When the horrors commence, all are related to ordinary everyday horrors of old age. The illnesses of the elderly, that are so frightening because the final, fatal one is anticipated, are represented early on, when Becca peeks out of her room after bedtime and sees her grandmother lurch past the downstairs hallway, vomiting on the floor as she goes. But then, the morning after, all is explained away by the two seemingly nice old people, who are terribly distressed to have the children see such things. Just a touch of the stomach flu, they say.

Incontinence is another of the quotidian horrors on display, in all its grossness and pathos.

The horrors of dementia and old-age depression are the main focus, however. The grandmother in her rocking chair staring at the wall and laughing raucously at nothing — the grandfather (Peter McRobbie) discovered in the barn in a state of poignant loneliness, with his forehead resting on the top of a gun barrel which he swears he was just cleaning — and the way both of the old people walk slowly around the farm as if in a trance, not responding when called, like sleepwalkers or ghosts.

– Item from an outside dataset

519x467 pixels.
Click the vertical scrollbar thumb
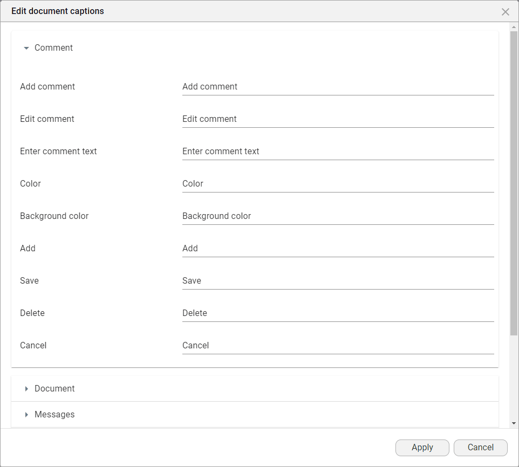click(x=514, y=183)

Even the primal horror of the wasted flesh of the very old is wonderfully represented in the scene featuring the grandmother apparently gone mad, naked and clawing at the walls. This results in the boy saying simply, “I’m blind,” after witnessing it.

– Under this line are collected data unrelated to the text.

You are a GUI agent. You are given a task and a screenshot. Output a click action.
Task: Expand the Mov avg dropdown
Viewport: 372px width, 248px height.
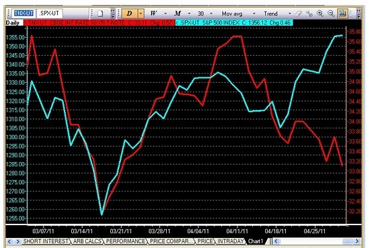254,13
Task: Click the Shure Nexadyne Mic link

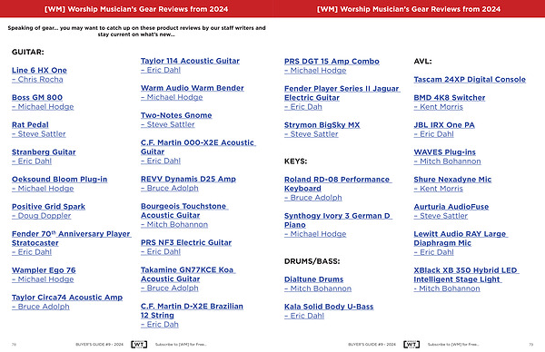Action: 452,180
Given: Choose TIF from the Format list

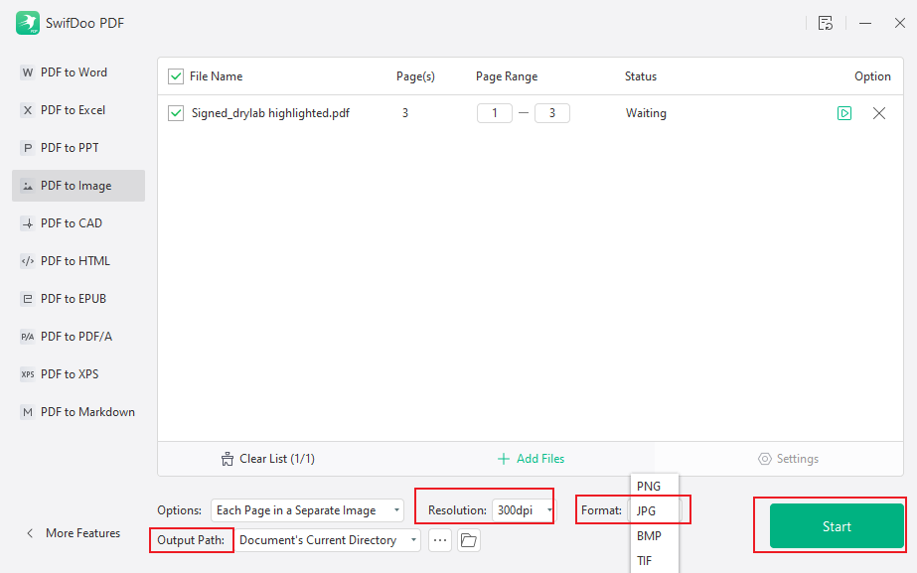Looking at the screenshot, I should (644, 560).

Reviewer Mark Brunson, dismissing the film by saying it “might as well have been called Old People Are Scary!,” says something more perceptive than he seems to realize. The film is indeed about a particular kind of biological horror: how “old people are scary,” to the uncomprehending child.

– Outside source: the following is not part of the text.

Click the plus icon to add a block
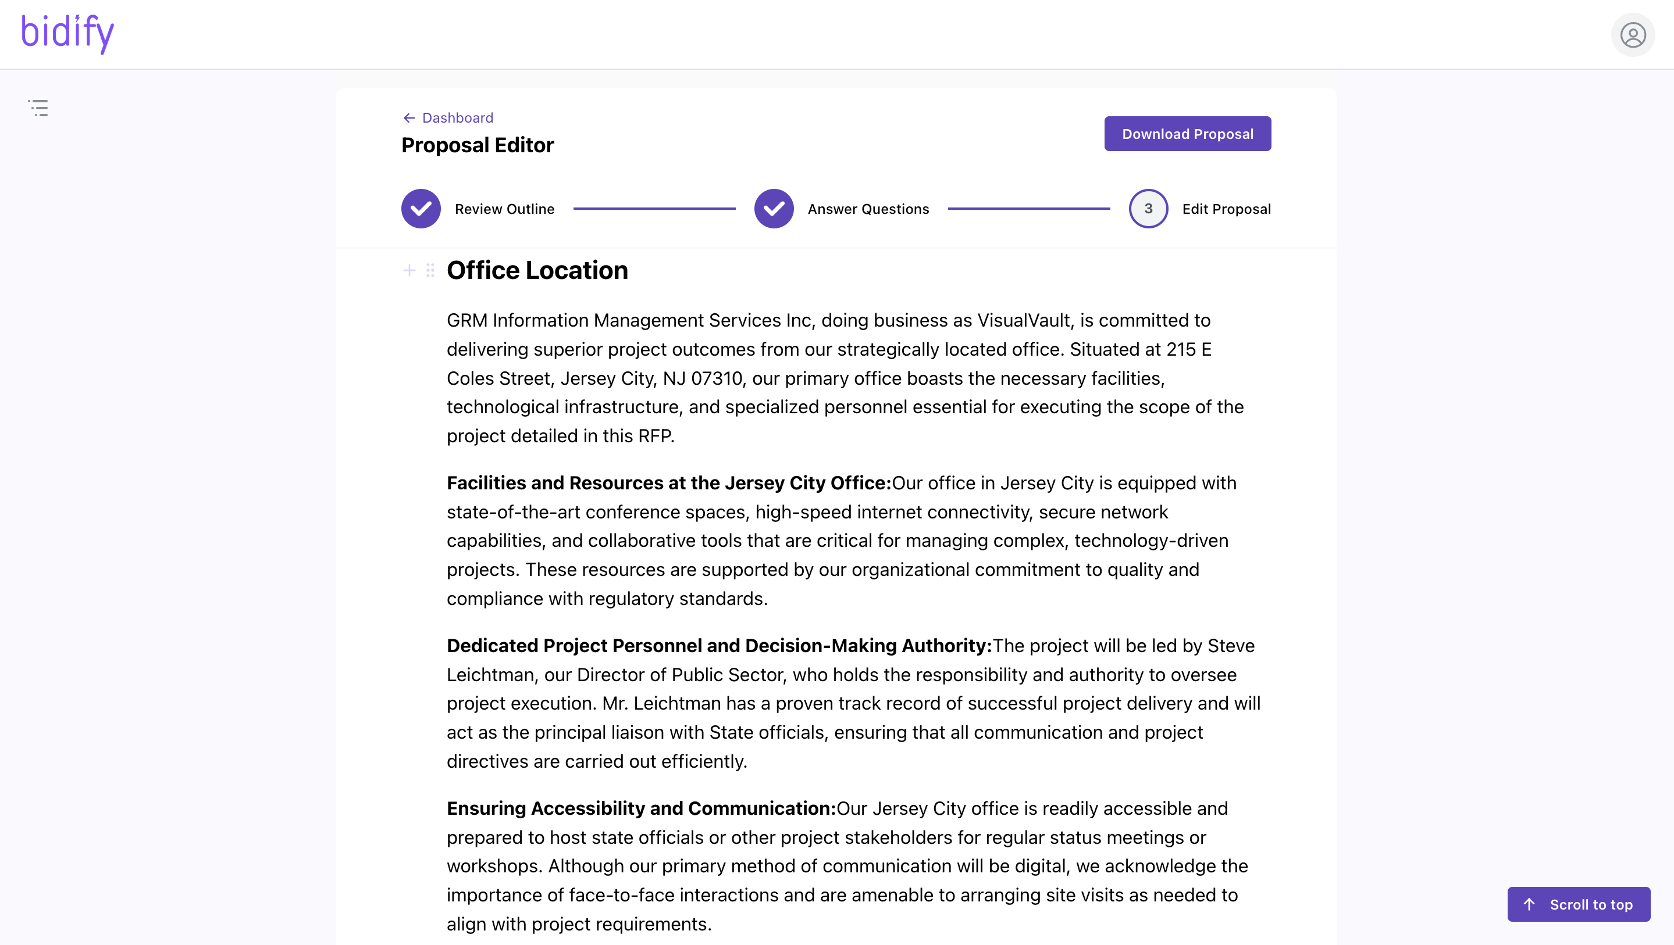 click(409, 270)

The child is such a different animal from the elderly person — they look at each other across a great chasm of time. To a child, the very old person can seem an alarming, crabbed relic of some harsh earlier era, wizened by inconceivably difficult struggles but still up tottering around, speaking an outdated dialect.

I can remember feeling a deep dread of my grandmother when I was a kid. Even though she was generally placid and kind, she seemed strange, scary, and formidable to my childhood self. She’d lived through the Depression as an impoverished tenant farmer — she’d run her drunkard husband off her land with an axe and fought off a vicious dog with a broom handle. The marks were all on her in stark white hair, masses of deep wrinkles, and terrible scars like a thumbnail split in half, where her mother had hacked at her with a knife in a fit of rage during her own harrowing American Gothic childhood.

She seemed capable of any ferocity.

Of course, old people are also scary to the all-too-comprehending adult. The very old are shortly going where we don’t want to go ourselves, just far enough ahead of us to convey the terror and the mystery of it vividly on their bodies. The whitening hair, the loss of pigment in the papery thin skin, the gnarling of the hands, the stooping and thinning and shrinking as their bodies seem to visibly withdraw from the world, turn living people into ghostly presences. The way their gazes begin to drift to the horizon, or recede inward, and their thoughts return to the lost past in long, meandering recitations, are all representing the experiences of the last mental and physical transformations leading to death.

If that ain’t good material for a horror film, I don’t know what is. But as timely as Shyamalan’s “caregiver horror” film is, it’s also a high-risk variation on the genre. How many spectators want to be frightened by something so hauntingly close to home?